Monitoring
Transiter includes Prometheus metrics for monitoring a running deployment. The main thing you are likely interested in is the success of feed updates. If feed updates are failing, the data being served by your Transiter instance will be stale.
This page describes the most interesting metrics. All of the metrics are defined in this Go source file If you have an idea for a new metric, please file an issue or create a PR!
Feed update metrics
All of these metrics contain at least 3 labels: system_id
, feed_id
and feed_type
.
The feed type (e.g. GTFS_STATIC
, GTFS_REALTIME
, etc.)
can be useful for creating graphs that just target realtime feeds.
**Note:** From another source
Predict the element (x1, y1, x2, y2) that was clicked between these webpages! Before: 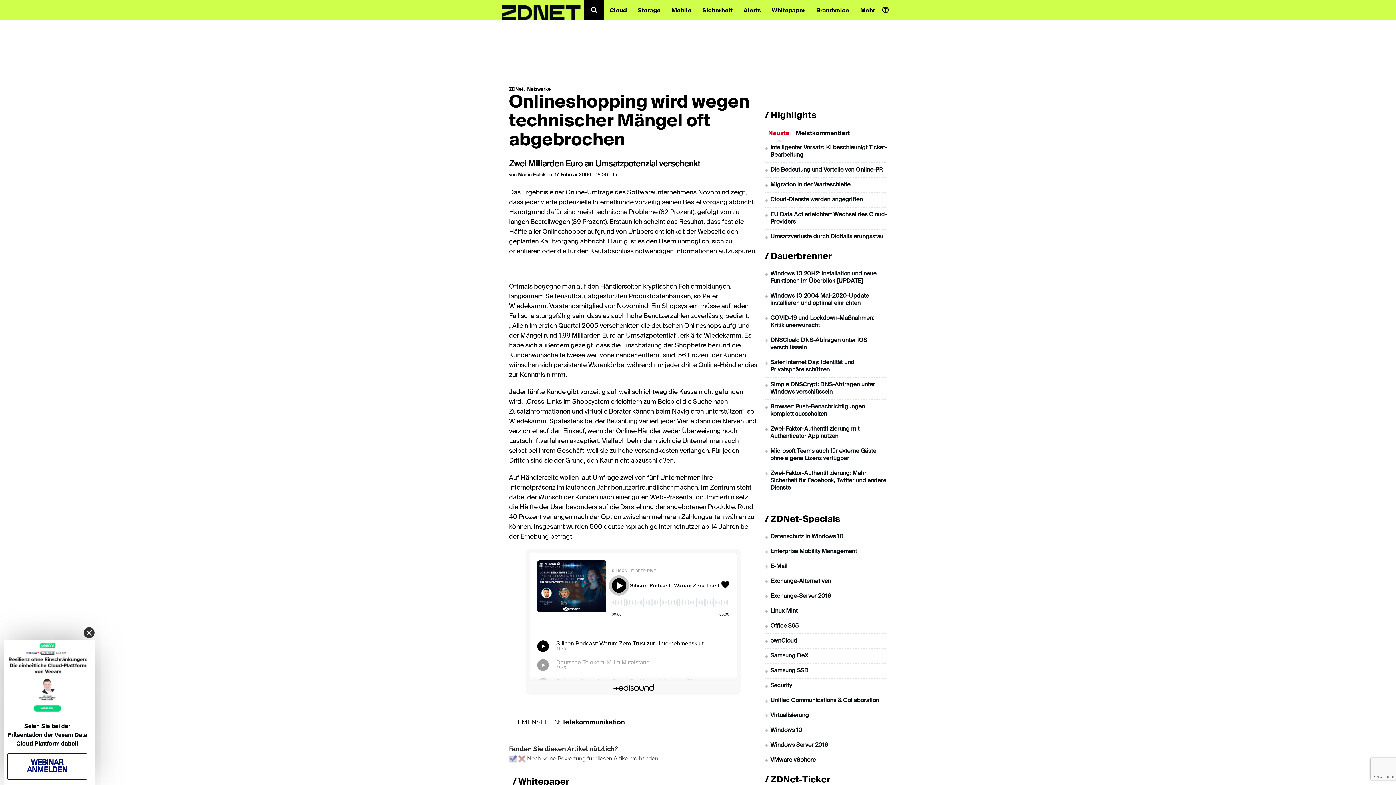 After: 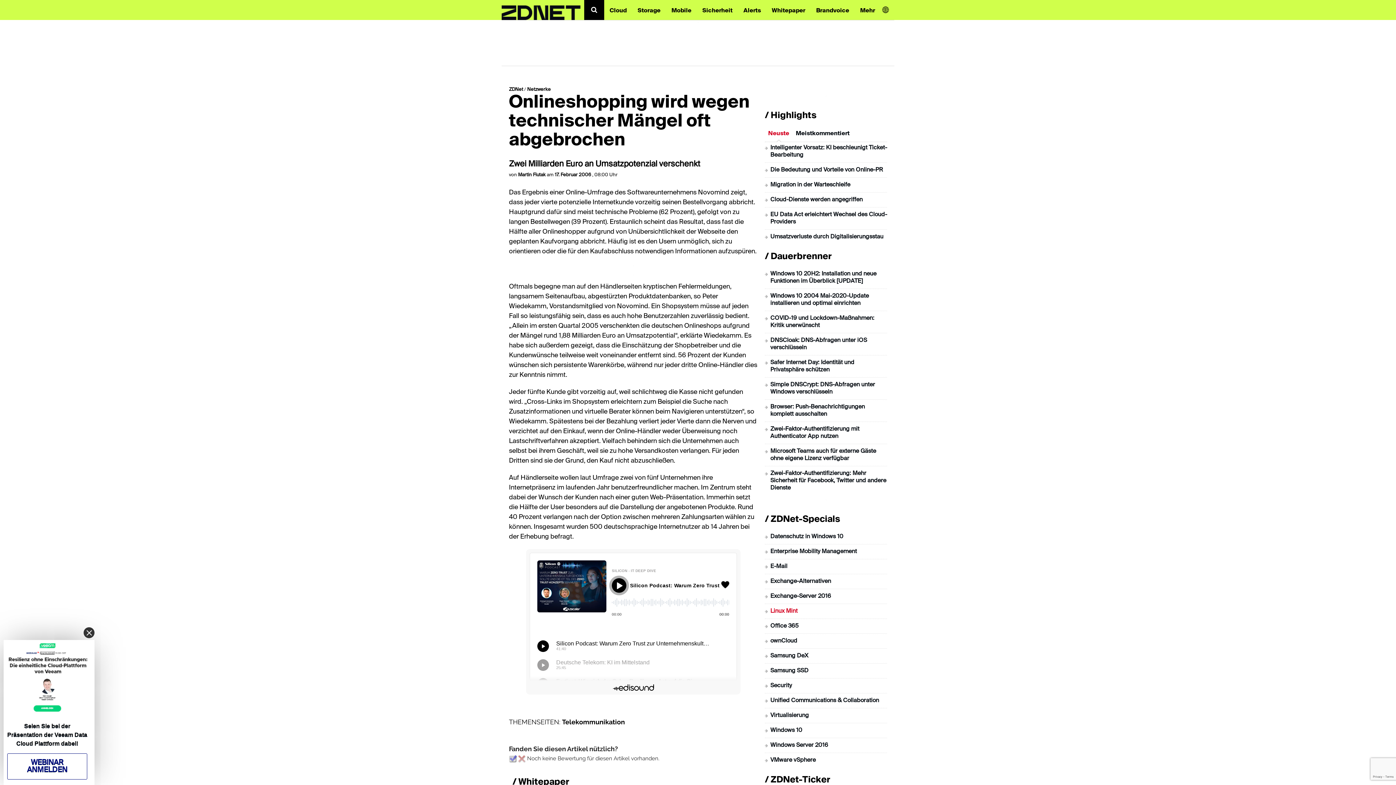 Action: bbox: (770, 608, 797, 614) label: Linux Mint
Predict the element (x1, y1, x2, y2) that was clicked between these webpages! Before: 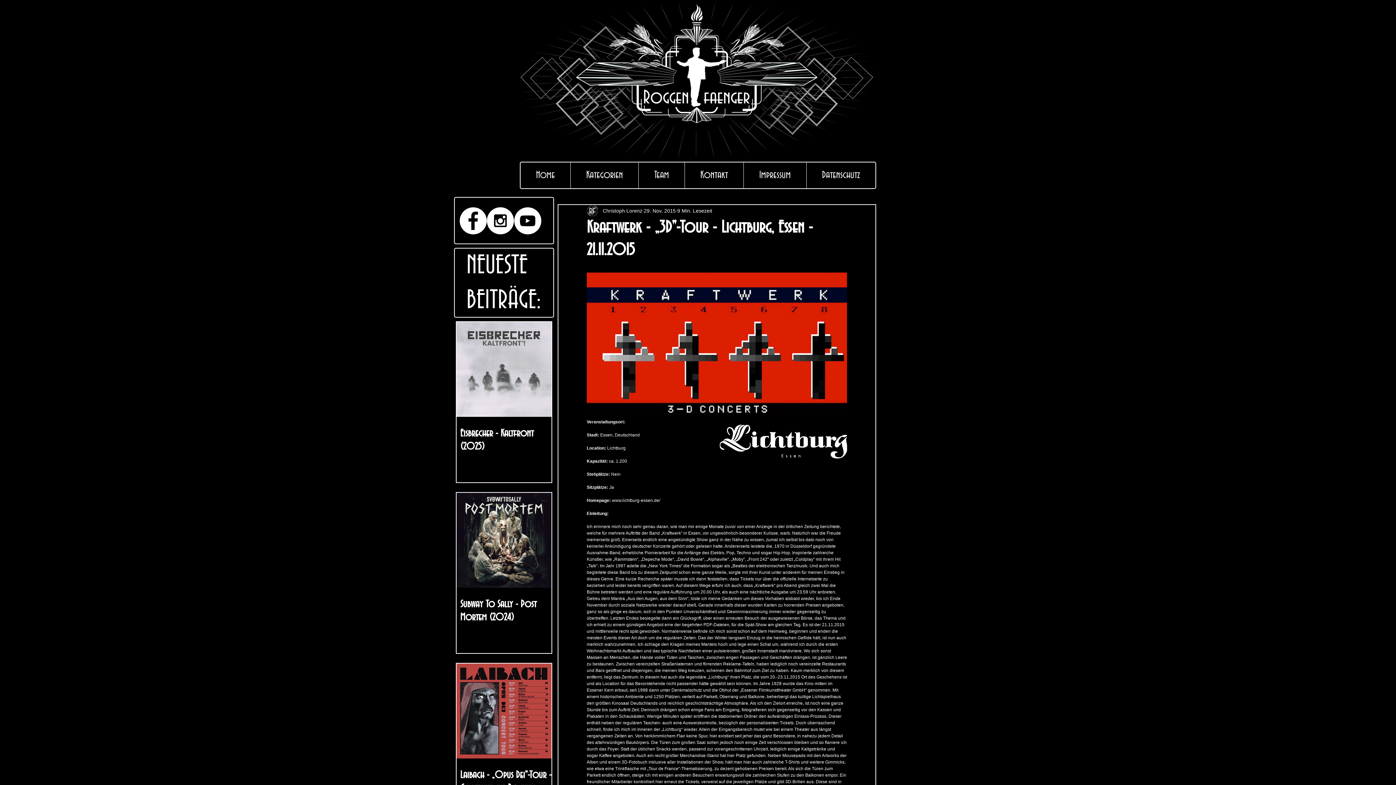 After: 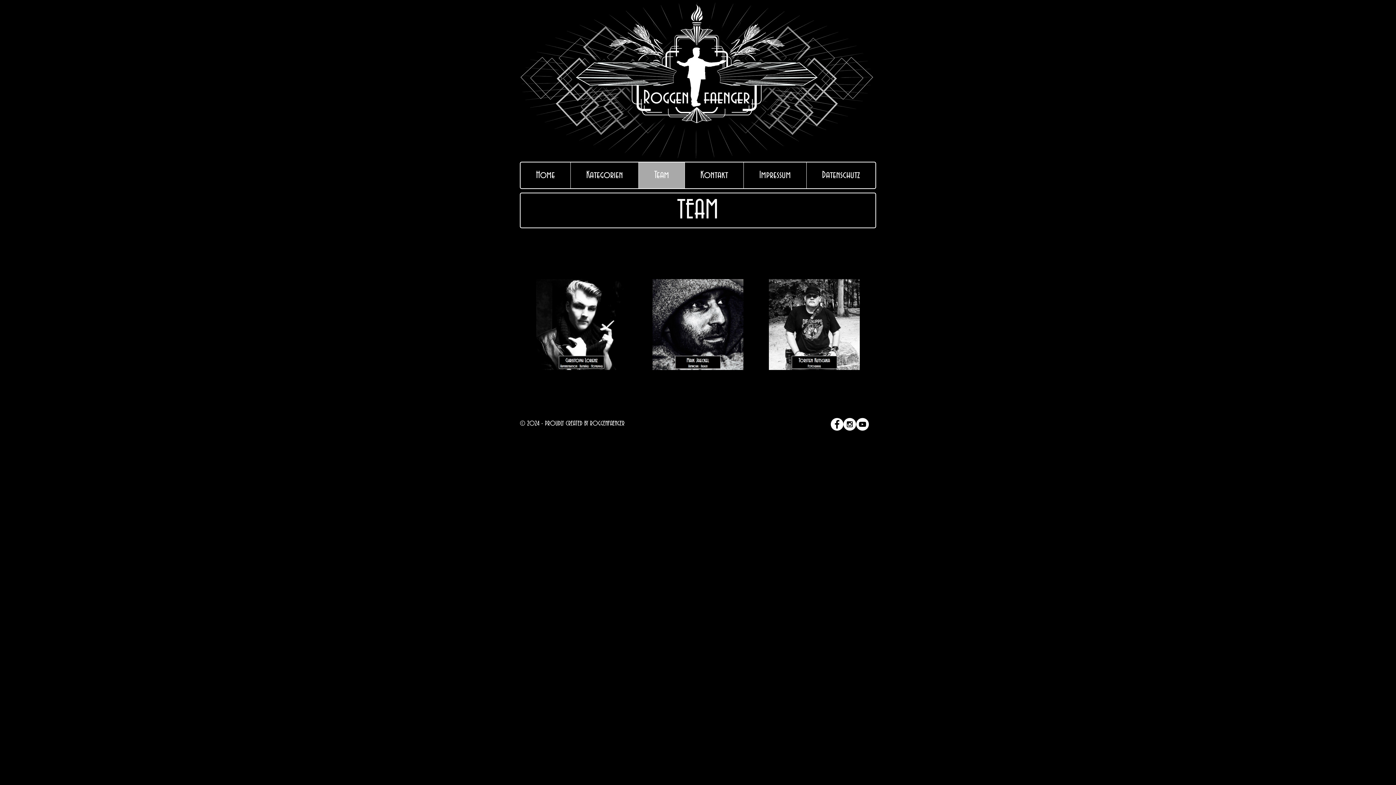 Action: label: Team bbox: (638, 162, 684, 188)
Last completed feed update
The gauge metric transiter_feed_update_last_completed
reports the Unix timestamp of
when the last feed update completed.
This is partitioned by a label result
which can be either SUCCESS
, FAILURE
or SKIPPED
.
Feed updates are skipped when the transit agency's data hasn't changed.
Example graphs
Number of seconds since each realtime feed last successfully updated:
time() - (max by (system_id, feed_id) (transiter_feed_update_last_completed{feed_type="GTFS_REALTIME", result!="FAILED"})) / 1000
Number of seconds since new data was obtained for each realtime feed:
time() - (max by (system_id, feed_id) (transiter_feed_update_last_completed{feed_type="GTFS_REALTIME", result="SUCCESS"})) / 1000
Number of feed updates, partitioned by status
The counter metric transiter_feed_update_count
reports the number of feed updates.
It has a status
label which reports the status of the feed update.
This can be SUCCESS
, SKIPPED
or another status like FAILED_DOWNLOAD_ERROR
which denotes a specific kind of error.
Example graph: number of failed feed updates per minute:
rate(transiter_feed_update_count{status!="UPDATED", status!="SKIPPED"}[5m]) * 60
Latency of successful feed updates
The distribution metric transiter_feed_update_success_latency
reports how long successful feed updates took.
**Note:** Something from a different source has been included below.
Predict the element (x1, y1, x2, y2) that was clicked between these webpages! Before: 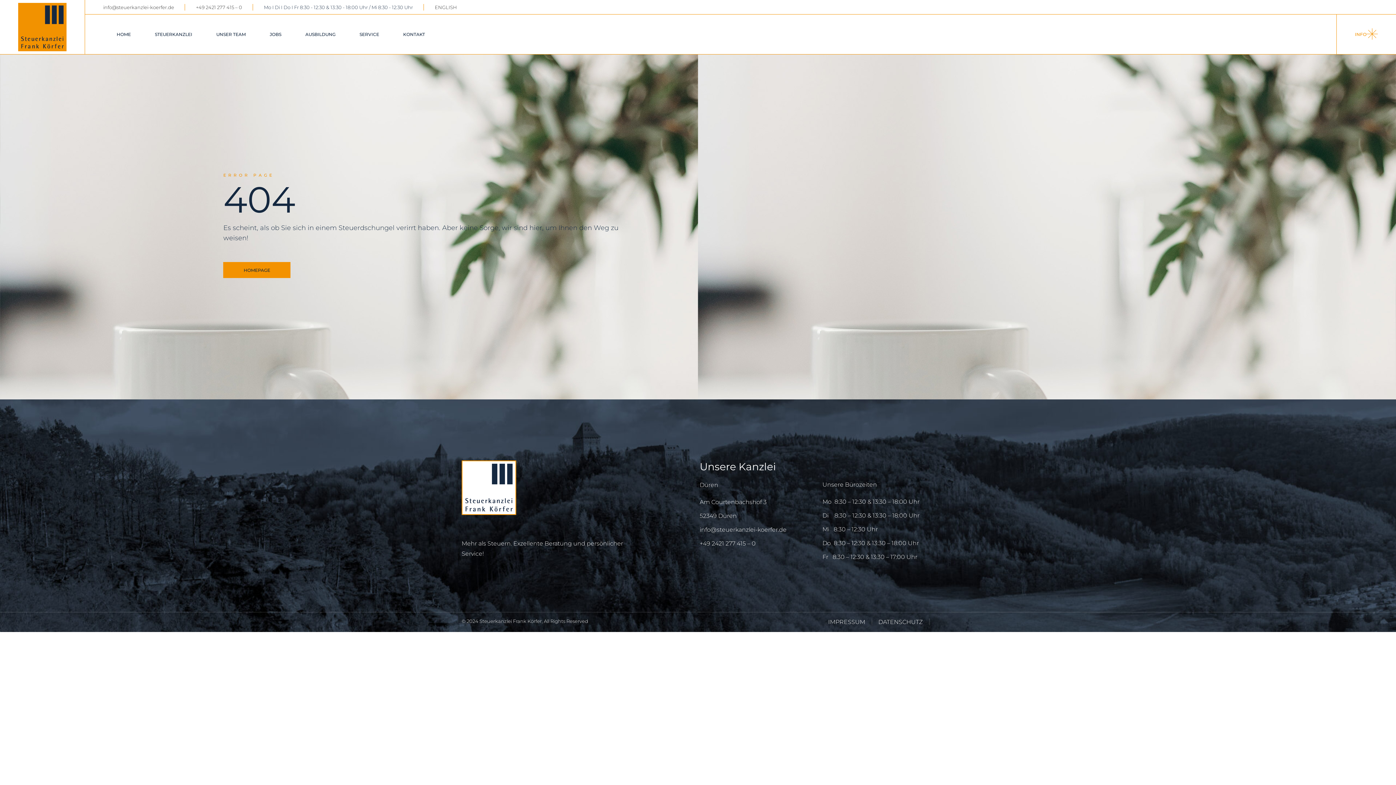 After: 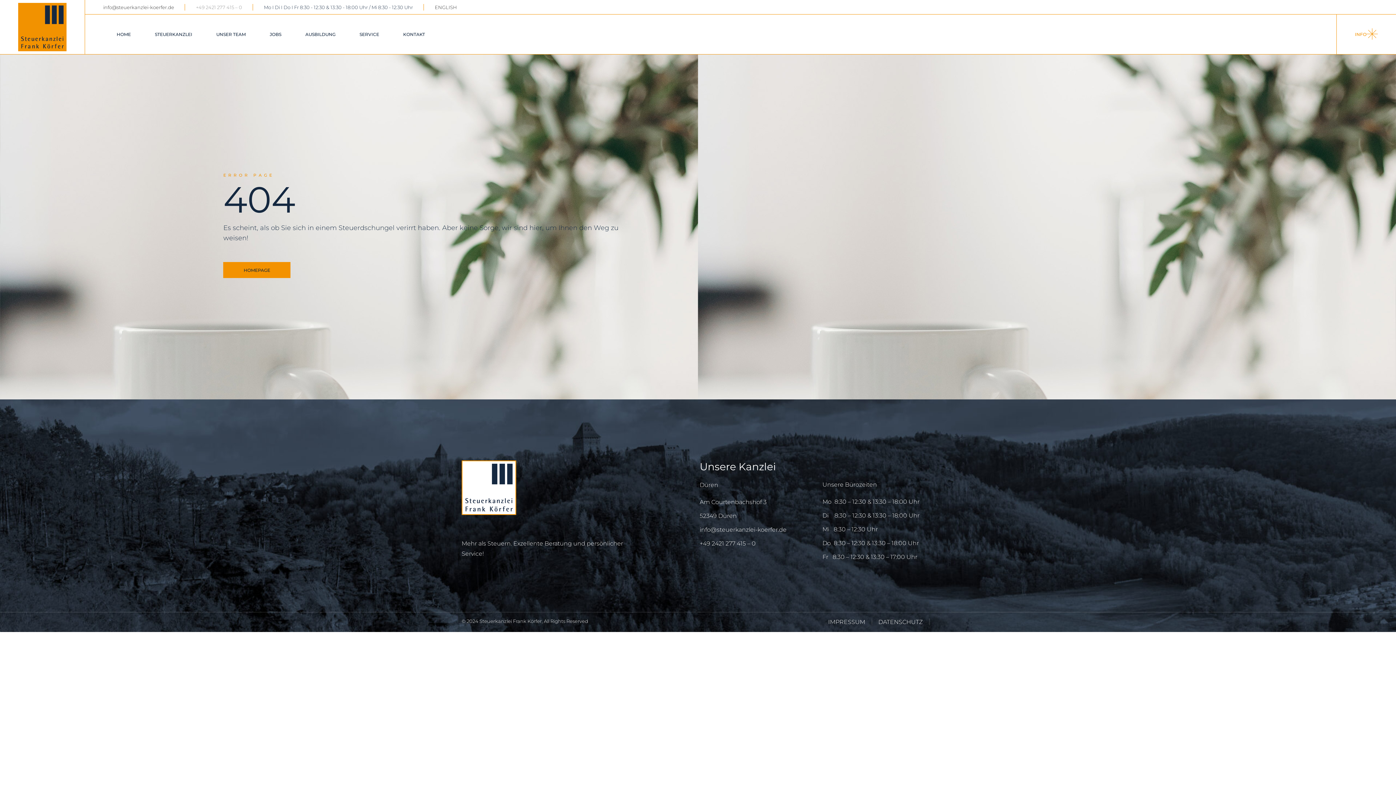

Like all Go Prometheus distribution metrics it has two counters associated with it:
transiter_feed_update_success_latency_count
: number of data points counter, which counts the number of successful feed updates.transiter_feed_update_success_latency_sum
: sum of all latencies for all successful feed updates.
Example graphs
Successful feed updates per minute:
rate(transiter_feed_update_success_latency_count[5m]) * 60
Average update time over a 5 minute window:
rate(transiter_feed_update_success_latency_sum[5m]) / rate(transiter_feed_update_success_latency_count[5m])
API response metric
There is currently one distribution metric transiter_public_request_latency_bucket
which reports the latency of public API responses.
Note this latency only counts the time Transiter takes to handle the request.
It does not count how long it takes the request to reach the server,
transit through any reverse proxies,
be parsed by the Go HTTP package etc.
Example graphs
50th, 90th and 95th percentile response times for the "get stop" endpoint:
histogram_quantile(0.5, sum(rate(transiter_public_request_latency_bucket{method_name="GetStop"}[5m])) by (le))
histogram_quantile(0.9, sum(rate(transiter_public_request_latency_bucket{method_name="GetStop"}[5m])) by (le))
histogram_quantile(0.95, sum(rate(transiter_public_request_latency_bucket{method_name="GetStop"}[5m])) by (le))
Requests per second by method:
rate(transiter_public_request_latency_count[1m])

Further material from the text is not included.